<?xml version="1.0" encoding="UTF-8"?>
<gpx version="1.1" ...>
<metadata>...</metadata>
<trk>
<trkseg>
<trkpt lon="00" lat="00">
<ele>000</ele>
<time>2014-01-01T00:00:00.000Z</time>
<extensions>
<gpxtpx:TrackPointExtension>
<gpxtpx:hr>99</gpxtpx:hr>
</gpxtpx:TrackPointExtension>
</extensions>
</trkpt>
....
<trkpt ...>
...
<extensions>
...
</extensions>
</trkpt>
</trkseg>
</trk>
</gpx>
The system basically generates a <trkpt>
element at each reading (geographical + physiological + other devices). I need to remove all instances of the <extensions>
element within <trkpt>
(that is, all content of it). I tried using the ElementTree
library with the following code:
import xml.etree.ElementTree as ET
tree = ET.parse('input.gpx')
root = tree.getroot()
for ext in root[1][2].iter('{http://www.topografix.com/GPX/1/1}trkpt'):
ext = trkpt.find('{http://www.topografix.com/GPX/1/1}extensions')
root.remove(ext)
tree.write('output.gpx')
The code even removes the elements, but I did not like 3 things here:
The first is that the library adds the XML schema URLs to the element names. I lost a lot of time without understanding why my algorithm did not find the elements ...
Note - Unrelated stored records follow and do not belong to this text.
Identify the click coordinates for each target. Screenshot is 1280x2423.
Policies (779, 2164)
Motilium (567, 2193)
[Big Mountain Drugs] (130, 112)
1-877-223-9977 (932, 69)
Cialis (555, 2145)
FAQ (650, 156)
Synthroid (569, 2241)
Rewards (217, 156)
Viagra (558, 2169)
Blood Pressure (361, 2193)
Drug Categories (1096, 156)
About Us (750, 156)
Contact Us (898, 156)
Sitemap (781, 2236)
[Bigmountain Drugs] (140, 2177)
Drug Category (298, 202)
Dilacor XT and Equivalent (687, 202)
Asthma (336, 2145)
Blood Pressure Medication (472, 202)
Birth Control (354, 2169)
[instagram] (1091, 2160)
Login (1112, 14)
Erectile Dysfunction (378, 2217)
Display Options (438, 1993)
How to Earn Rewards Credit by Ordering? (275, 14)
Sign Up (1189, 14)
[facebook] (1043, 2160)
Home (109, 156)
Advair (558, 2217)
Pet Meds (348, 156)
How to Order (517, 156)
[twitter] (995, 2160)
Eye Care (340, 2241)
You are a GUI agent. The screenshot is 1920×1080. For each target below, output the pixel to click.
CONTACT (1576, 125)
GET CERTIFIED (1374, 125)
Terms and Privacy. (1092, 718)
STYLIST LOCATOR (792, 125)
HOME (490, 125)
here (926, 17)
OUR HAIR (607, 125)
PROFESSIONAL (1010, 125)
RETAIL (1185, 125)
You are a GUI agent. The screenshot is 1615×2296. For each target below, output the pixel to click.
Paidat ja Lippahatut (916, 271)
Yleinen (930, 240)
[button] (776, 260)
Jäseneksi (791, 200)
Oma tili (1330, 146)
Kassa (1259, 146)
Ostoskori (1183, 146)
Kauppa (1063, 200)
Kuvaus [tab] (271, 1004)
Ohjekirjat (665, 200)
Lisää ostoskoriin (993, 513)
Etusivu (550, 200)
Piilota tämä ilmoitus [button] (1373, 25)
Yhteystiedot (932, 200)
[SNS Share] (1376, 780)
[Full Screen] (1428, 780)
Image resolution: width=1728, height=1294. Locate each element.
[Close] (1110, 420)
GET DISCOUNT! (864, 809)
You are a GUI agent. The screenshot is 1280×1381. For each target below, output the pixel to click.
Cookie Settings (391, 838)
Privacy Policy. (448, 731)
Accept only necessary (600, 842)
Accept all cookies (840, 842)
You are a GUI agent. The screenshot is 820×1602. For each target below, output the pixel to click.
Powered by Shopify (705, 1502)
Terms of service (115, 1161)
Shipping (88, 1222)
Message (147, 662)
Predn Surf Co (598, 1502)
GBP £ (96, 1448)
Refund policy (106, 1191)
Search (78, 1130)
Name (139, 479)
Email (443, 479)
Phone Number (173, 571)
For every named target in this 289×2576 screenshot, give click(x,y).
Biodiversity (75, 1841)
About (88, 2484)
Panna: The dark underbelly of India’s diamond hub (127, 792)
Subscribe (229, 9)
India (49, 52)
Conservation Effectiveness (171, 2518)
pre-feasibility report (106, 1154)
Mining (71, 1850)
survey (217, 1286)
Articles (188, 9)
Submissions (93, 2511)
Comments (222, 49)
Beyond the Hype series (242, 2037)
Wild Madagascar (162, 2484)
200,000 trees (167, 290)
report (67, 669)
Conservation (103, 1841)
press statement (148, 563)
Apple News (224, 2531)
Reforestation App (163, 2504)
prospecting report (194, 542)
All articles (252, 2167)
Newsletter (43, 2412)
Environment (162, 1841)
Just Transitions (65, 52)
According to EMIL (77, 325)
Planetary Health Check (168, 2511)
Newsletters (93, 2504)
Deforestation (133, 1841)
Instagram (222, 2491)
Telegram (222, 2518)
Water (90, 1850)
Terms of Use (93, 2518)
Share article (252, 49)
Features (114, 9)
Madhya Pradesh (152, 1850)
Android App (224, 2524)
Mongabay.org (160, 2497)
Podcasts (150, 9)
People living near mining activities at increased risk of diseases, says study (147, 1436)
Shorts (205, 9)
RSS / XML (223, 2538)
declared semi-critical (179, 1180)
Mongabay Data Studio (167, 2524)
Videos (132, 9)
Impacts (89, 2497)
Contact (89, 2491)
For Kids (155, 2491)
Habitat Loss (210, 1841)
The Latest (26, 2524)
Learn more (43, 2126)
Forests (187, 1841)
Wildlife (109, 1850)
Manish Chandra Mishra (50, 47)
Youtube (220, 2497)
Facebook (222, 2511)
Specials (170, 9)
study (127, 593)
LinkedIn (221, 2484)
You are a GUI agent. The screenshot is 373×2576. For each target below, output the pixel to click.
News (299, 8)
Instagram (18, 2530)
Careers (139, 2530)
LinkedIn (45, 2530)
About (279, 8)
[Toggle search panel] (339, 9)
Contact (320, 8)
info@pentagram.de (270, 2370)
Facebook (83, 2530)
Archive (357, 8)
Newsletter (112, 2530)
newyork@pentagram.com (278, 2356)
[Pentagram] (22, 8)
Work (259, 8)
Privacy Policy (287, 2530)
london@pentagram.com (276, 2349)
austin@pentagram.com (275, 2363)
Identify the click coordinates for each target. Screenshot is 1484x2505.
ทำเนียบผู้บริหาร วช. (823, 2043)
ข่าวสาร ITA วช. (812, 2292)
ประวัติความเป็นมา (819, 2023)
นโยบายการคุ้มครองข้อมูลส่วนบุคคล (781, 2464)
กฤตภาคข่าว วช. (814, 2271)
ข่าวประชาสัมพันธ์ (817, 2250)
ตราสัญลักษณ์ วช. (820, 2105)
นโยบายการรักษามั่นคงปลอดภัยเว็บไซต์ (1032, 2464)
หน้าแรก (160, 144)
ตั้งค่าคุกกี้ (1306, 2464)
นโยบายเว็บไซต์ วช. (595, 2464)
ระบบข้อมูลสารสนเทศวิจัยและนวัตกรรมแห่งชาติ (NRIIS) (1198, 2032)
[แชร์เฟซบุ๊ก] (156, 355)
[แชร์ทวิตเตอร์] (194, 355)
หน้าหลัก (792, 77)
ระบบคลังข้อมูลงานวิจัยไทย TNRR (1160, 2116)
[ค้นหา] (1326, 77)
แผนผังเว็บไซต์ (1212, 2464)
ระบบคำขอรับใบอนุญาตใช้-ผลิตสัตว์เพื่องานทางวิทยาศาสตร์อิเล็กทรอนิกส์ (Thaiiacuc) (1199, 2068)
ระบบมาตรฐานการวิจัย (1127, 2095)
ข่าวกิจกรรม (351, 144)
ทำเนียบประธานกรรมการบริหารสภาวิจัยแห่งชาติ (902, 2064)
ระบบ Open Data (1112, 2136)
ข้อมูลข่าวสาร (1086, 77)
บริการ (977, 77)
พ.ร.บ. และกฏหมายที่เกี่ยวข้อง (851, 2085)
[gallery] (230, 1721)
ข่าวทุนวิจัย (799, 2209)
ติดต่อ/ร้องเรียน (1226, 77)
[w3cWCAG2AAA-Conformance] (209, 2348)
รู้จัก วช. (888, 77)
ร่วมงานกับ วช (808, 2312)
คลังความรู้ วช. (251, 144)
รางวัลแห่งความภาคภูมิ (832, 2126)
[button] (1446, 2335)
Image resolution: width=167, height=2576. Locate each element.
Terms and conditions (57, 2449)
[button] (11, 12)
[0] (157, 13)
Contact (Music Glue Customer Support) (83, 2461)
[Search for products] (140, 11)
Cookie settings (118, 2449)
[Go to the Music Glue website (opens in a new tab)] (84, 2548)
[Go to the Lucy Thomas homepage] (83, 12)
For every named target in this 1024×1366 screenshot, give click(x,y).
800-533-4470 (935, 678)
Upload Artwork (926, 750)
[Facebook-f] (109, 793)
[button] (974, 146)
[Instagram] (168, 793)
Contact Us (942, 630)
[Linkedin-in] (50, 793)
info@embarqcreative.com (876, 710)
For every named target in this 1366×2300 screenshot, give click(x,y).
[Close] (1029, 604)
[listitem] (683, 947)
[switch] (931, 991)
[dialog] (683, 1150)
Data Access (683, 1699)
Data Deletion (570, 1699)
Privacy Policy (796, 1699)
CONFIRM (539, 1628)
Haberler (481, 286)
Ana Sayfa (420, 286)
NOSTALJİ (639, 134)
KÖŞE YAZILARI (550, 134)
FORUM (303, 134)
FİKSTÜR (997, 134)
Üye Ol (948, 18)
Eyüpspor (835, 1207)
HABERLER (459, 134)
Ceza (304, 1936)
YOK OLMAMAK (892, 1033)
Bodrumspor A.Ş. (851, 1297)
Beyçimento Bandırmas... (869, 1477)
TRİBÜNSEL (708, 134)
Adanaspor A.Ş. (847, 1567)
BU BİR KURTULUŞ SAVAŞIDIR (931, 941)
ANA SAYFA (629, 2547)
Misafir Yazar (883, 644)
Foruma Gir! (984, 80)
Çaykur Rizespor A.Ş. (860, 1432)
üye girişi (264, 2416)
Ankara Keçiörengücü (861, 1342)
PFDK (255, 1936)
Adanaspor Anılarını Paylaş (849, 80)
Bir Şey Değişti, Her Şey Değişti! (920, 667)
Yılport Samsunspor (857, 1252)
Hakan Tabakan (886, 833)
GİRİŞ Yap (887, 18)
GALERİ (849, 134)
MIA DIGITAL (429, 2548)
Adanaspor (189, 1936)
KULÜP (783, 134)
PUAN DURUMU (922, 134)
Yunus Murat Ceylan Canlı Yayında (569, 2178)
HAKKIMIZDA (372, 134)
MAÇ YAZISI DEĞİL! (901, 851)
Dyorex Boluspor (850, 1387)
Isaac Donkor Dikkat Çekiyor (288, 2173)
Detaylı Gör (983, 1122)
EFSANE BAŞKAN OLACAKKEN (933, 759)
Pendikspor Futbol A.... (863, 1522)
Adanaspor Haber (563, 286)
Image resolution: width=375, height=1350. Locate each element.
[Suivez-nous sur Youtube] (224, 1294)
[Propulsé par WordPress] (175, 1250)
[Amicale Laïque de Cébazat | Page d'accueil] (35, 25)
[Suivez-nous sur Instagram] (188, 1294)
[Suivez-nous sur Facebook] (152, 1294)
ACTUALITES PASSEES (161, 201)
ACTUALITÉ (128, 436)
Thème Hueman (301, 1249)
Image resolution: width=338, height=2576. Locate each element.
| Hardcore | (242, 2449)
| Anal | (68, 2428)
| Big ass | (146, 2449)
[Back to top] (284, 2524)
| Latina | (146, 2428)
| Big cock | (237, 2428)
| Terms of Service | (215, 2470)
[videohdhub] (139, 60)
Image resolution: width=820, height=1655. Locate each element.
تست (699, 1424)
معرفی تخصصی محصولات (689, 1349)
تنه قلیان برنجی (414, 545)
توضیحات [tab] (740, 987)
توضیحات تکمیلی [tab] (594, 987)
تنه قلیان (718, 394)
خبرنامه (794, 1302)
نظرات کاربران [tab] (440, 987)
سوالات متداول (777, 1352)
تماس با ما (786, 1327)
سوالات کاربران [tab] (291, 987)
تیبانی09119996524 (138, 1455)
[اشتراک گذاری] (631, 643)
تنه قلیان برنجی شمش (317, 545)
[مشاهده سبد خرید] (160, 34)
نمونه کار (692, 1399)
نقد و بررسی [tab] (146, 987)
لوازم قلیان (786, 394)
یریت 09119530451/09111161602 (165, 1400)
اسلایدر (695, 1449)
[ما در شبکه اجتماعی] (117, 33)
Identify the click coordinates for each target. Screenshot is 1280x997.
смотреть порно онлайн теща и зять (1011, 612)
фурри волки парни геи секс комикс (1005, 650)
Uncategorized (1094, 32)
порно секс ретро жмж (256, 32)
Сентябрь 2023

The second is this root[1][2]
to have a pointer to the parent of the elements that I want to remove. I would be able to access the elements directly by invoking root.iter('{...}extensions')
.
And finally, the more serious question is that when writing the result in the file I noticed that the library renames the tags breaks the original format. The result looks like this:
<?xml version='1.0' encoding='UTF-8'?>
<ns0:gpx ...>
<ns0:metadata>...</ns0:metadata>
<ns0:trk>...</ns0:trk>
</ns0:gpx>
As I have no experience with this library, perhaps some configuration I did not see in my superficial reading is missing documentation . I'm then looking for a solution to my problem with this or another library.